By default, Tofu Controller fetches the Runner's pod IP address after it is instantiated (e.g. 1.2.3.4).

It then transforms the IP address into its IP-based pod DNS A record (e.g. 1.2.3.4.<namespace>.pod.<cluster-domain>) which is used to connect to the Runner pod using gRPC protocol.

In standard Kubernetes cluster deployment, IP-based pod DNS resolution is usually provided by Coredns and especially the pods option of the Kubernetes plugin.

cluster.local {
    kubernetes {
        pods verified
    }
}

IMPORTANT: The gRPC communication between Tofu Controller and Runner's pod is secured with mTLS. Tofu Controller generates a valid wildcard TLS certificate for *.<namespace>.pod.<cluster-domain> hosts on the Runner's namespace.
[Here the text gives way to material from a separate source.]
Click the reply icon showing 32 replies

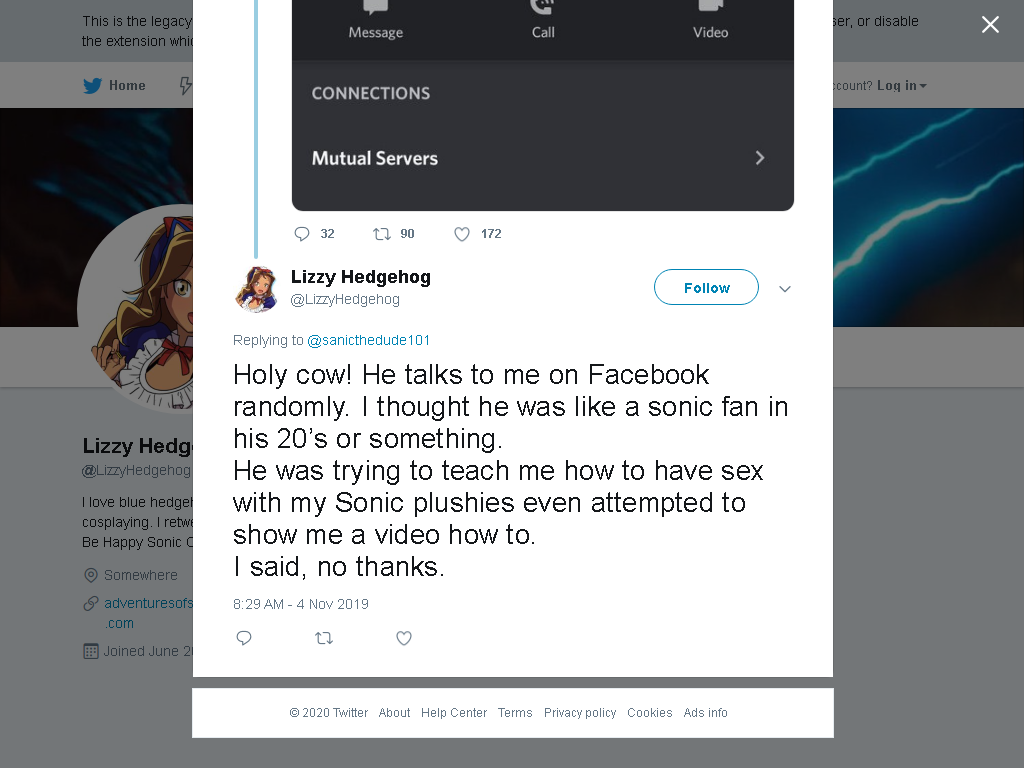click(302, 234)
The Runner's pod present this certificate during TLS handshake with Tofu Controller.

Hostname/Subdomain Runner DNS resolution

The default configuration described above works for standard Kubernetes deployments. It does not work however when the cluster DNS provider do not support IP-based pod DNS resolution. This is the case for GCP Cloud DNS for example.
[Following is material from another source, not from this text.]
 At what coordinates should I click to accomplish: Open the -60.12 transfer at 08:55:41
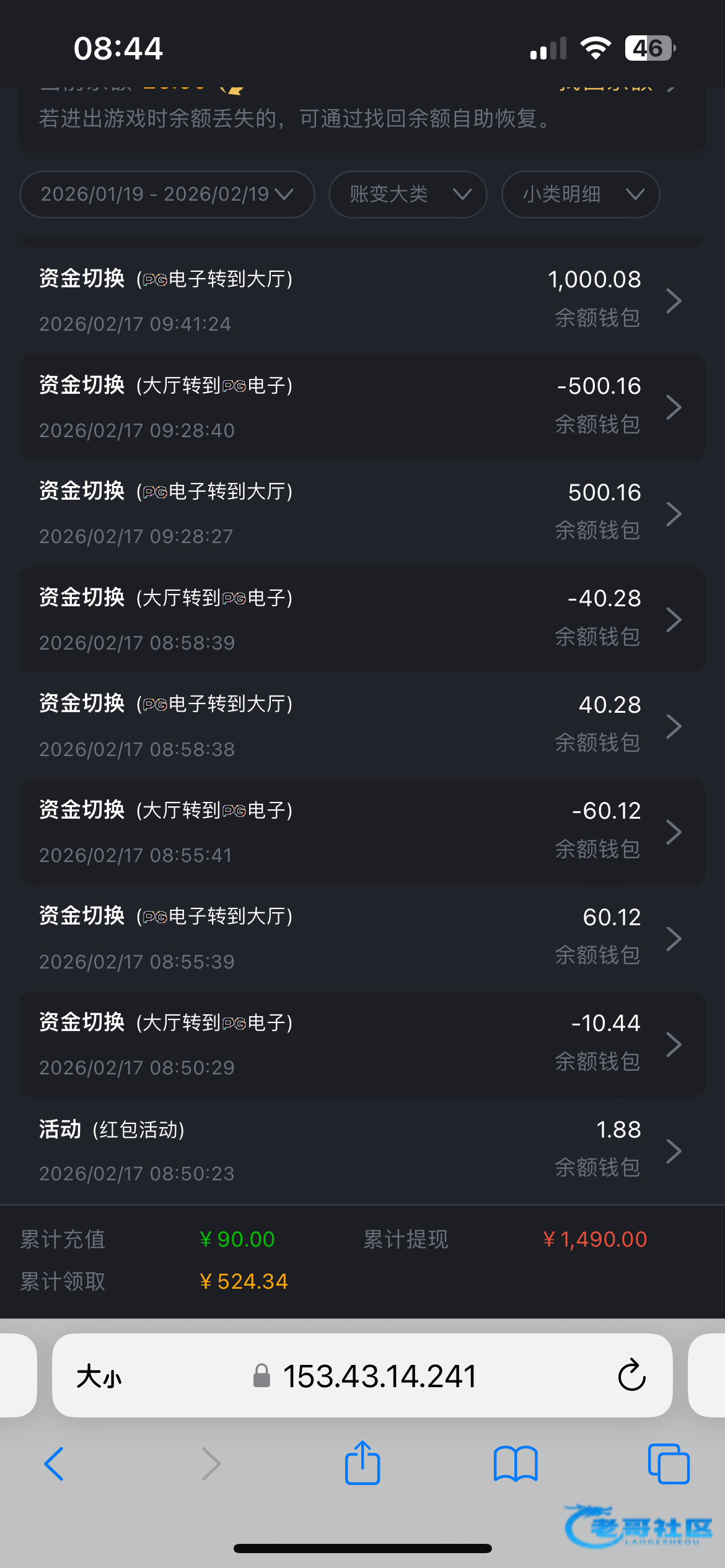click(x=362, y=832)
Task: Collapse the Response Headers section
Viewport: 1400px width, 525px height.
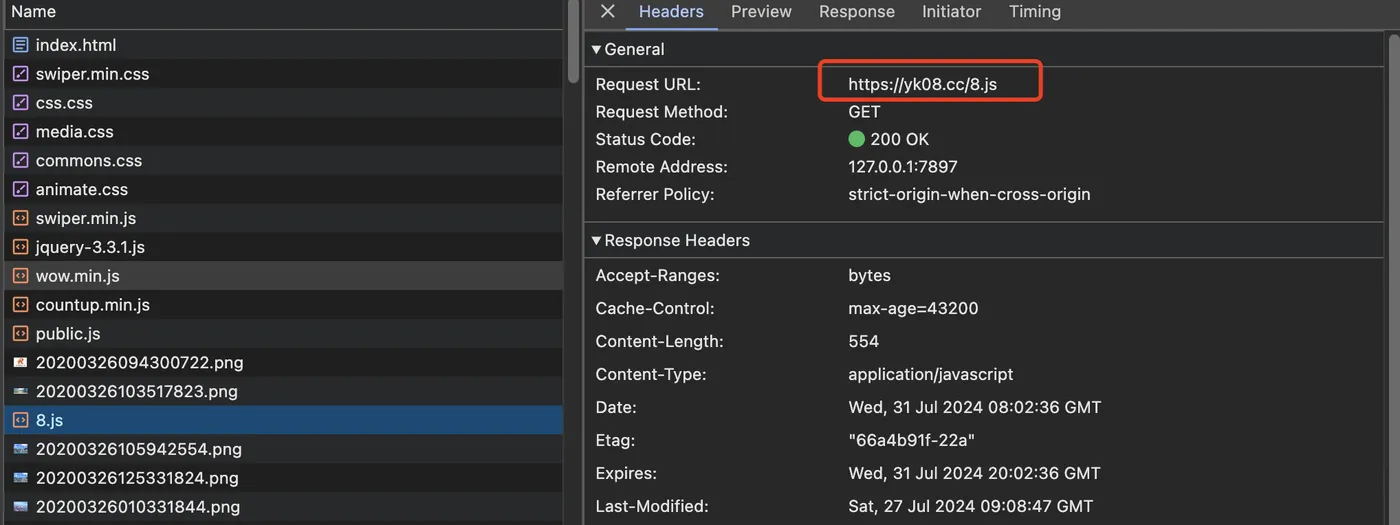Action: [596, 240]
For such setup, you can switch the DNS resolution mode to Hostname/Subdomain. Enabling this option will :

  • Create a Headless service named tf-runner in each allowed namespace
apiVersion: v1
kind: Service
metadata:
  name: tf-runner
  namespace: hello-world
spec:
  clusterIP: None
  ports:
  - name: grpc
    port: 30000
  selector:
    app.kubernetes.io/created-by: tofu-controller
    app.kubernetes.io/name: tf-runner
  • Set Runner's pod spec with hostname: <terraform_object_name> and subdomain: tf-runner
apiVersion: v1
kind: Pod
  labels:
    app.kubernetes.io/created-by: tofu-controller
    app.kubernetes.io/instance: tf-runner-3ac83e0f
    app.kubernetes.io/name: tf-runner
    infra.contrib.fluxcd.io/terraform: hello-world
    tf.weave.works/tls-secret-name: terraform-runner.tls-1693866794
  name: helloworld-tf-runner
  namespace: hello-world
spec:
  hostname: helloworld
  subdomain: tf-runner
  containers:
  - args:
    - --grpc-port
    - "30000"
    - --tls-secret-name
    - terraform-runner.tls-1693866794
    - --grpc-max-message-size
    - "4"
    image: ghcr.io/weaveworks/tf-runner:v0.16.0-rc.2
    name: tf-runner
    ports:
    - containerPort: 30000
      name: grpc
    resources:
      limits:
        cpu: 500m
        ephemeral-storage: 1Gi
        memory: 2Gi
    securityContext:
      allowPrivilegeEscalation: false
      capabilities:
        drop:
        - ALL
      readOnlyRootFilesystem: true
      runAsNonRoot: true
      runAsUser: 65532
      seccompProfile:
        type: RuntimeDefault
  preemptionPolicy: PreemptLowerPriority
  priority: 0
  schedulerName: gke.io/optimize-utilization-scheduler
  securityContext:
    seccompProfile:
      type: RuntimeDefault
  serviceAccountName: tf-runner

The Runner's pod can then be targeted by Tofu Controller using <terraform_object_name>.tf-runner.<namespace>.svc.<cluster-domain> (helloworld.tf-runner.hello-world.svc.cluster.local) as per Kubernetes specification instead of IP-based pod DNS resolution.

The switch is performed by setting the following Helm value usePodSubdomainResolution: true or running directly Tofu Controller with the option --use-pod-subdomain-resolution=true

IMPORTANT: The gRPC communication between Tofu Controller and Runner's pod is secured with mTLS. Tofu Controller generates a valid wildcard TLS certificate for *.<namespace>.pod.<cluster-domain> and *.tf-runner.<namespace>.svc.<cluster-domain> hosts on the Runner's namespace. The Runner's pod present this certificate during TLS handshake with Tofu Controller.